This is a BabyGap shirt I got at a consignment store before she was born. I paid somewhere around $4.00 for it. I could sell it now at the JBF sale and make at least a 3.00 profit on it but I can't. She wore this shirt to church week after week, her birth and dedication announcement invitations were photographed in this shirt. She wore it with a pair of white shorts that were so long that they went down to her ankles and she was still the cutest thing on the block. I won't let this go.



This is a Harley Davidson onsie that was purchased for her Aunt Stephy's enjoyment. I would never have voluntarily purchased the outfit other than for the mere enjoyment of making her Aunt beam with pride. I will not shall not could not sell this.



This was the first outfit she smiled in. Nope - not letting it go.



A bib is cheap - meant to be disgusting and dirty. A bib's entire existence is to be soiled. Why keep it? Why not just throw it in a big ziploc bag and sell a bundle of them for $2.00? Because this was the first time she ate solids. Green Beans. We were watching Finding Nemo. It was 7:00 at night and Jason was down at his parents helping them with their house. I shall not let this go.



This onsie is now bleach stained all down the front and it should be thrown away or used for a rag but I won't do it. This is the onsie she wore the first night she started sitting up on her own.



Enough said - Our first and not the last OU cheer outfit for halloween 08.

[Source records]

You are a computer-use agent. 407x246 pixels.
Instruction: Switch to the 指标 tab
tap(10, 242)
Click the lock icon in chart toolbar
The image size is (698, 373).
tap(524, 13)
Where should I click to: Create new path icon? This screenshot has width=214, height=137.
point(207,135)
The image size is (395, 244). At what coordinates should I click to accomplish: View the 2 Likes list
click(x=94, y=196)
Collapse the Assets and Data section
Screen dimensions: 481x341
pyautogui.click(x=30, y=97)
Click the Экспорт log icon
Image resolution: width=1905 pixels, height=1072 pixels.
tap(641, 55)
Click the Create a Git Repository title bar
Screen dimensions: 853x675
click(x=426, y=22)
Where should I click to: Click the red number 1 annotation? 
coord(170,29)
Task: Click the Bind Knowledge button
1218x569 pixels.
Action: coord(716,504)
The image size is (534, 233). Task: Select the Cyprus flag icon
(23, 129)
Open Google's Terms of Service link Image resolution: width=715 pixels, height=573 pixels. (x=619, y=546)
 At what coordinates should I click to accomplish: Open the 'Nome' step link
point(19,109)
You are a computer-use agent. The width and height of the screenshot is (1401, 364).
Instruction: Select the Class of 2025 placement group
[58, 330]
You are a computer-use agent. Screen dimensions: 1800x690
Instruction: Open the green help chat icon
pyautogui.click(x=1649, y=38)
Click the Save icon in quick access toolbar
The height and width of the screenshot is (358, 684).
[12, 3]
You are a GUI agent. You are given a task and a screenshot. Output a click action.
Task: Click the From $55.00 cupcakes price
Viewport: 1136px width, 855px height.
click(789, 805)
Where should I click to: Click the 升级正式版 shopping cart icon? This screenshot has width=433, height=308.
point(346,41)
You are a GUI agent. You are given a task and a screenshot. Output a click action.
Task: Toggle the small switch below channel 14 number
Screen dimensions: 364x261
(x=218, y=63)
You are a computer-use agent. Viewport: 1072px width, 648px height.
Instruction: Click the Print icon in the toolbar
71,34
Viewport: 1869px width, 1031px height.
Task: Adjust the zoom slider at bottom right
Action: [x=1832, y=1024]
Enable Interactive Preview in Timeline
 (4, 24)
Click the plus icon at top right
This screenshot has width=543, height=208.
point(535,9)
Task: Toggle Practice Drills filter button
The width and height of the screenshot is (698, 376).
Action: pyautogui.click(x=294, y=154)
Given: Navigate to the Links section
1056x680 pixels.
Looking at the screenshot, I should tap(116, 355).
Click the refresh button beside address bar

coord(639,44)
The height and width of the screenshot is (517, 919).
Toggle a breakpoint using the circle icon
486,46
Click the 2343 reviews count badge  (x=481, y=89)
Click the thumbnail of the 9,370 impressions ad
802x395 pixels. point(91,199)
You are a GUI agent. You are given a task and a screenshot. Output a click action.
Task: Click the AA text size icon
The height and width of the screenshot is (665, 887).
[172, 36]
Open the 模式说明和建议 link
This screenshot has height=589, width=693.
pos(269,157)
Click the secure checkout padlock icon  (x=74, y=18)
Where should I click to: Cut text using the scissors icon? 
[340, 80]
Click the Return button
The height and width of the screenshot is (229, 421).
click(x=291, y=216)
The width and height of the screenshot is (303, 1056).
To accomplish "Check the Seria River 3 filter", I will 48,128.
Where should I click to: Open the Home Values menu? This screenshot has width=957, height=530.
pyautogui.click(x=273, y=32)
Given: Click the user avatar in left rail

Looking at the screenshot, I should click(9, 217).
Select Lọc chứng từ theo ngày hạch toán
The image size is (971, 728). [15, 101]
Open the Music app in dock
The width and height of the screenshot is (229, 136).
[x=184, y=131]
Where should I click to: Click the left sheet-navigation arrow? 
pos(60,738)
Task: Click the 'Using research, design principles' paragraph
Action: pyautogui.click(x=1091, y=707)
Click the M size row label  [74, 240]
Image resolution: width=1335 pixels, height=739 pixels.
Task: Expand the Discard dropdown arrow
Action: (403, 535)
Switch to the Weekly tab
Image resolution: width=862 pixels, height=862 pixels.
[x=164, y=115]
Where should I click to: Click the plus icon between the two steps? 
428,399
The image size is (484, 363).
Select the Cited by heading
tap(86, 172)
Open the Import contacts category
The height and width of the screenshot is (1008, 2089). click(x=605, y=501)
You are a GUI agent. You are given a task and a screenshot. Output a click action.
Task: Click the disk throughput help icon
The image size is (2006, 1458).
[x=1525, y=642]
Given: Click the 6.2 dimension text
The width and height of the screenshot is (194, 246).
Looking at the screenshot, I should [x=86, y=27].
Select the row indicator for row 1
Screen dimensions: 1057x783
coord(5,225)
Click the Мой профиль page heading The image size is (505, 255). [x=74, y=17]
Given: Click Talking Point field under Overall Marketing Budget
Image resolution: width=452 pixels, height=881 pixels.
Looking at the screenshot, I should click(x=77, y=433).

SHORT TASK 1:
In the post about keeping baby clothes, what food did the baby eat the first time she had solids?
SHORT TASK 2:
Pick up the post about keeping baby clothes right after its last line and keep writing.

RIGHT ANSWER 1:
Green beans.

RIGHT ANSWER 2:
Brinley's first OU Football game!! Who could let such a thing go? Never I say!


Her sleeper from the last night in her pack and play in our bedroom. From here on out she's been in her room in a big girl crib! These are neatly folded under my bed so that they're always there to remind me!!


Brinley's first Christmas morning pajamas. She was SIIIICK! Had a head cold and sores under her nose from all the weeks of snot. But in true Brinley style she was still happy, excited to see you and continually curious about everything. These pajamas are supposed to be for 18 months but at 9 months they fit her perfectly! Go figure!


There are so many more that I can't 'Bear' to give up. I know my attic will be full of baby clothes but I just can't part with them. It would be like admitting that my baby is growing up and good heavens we can't have any of that!

She's going to be one year old in two days shy of a month. I feel like bawling and congratulating myself for making it thus far. I hope and pray that the next years of her life go by with as many memories and more! I can only pray that I'm there for the best and the worst for her and that she knows just how much her mommy loves her.

Someone stop her. She must not grow up.


Monday, February 9, 2009

Case of the Mondays

I hate working for women. If I could work for men my entire life I would be just fine. They tell you straight forward what they expect of you and are much less passive aggressive. Not my luck any more. I hate girls...drama drama drama!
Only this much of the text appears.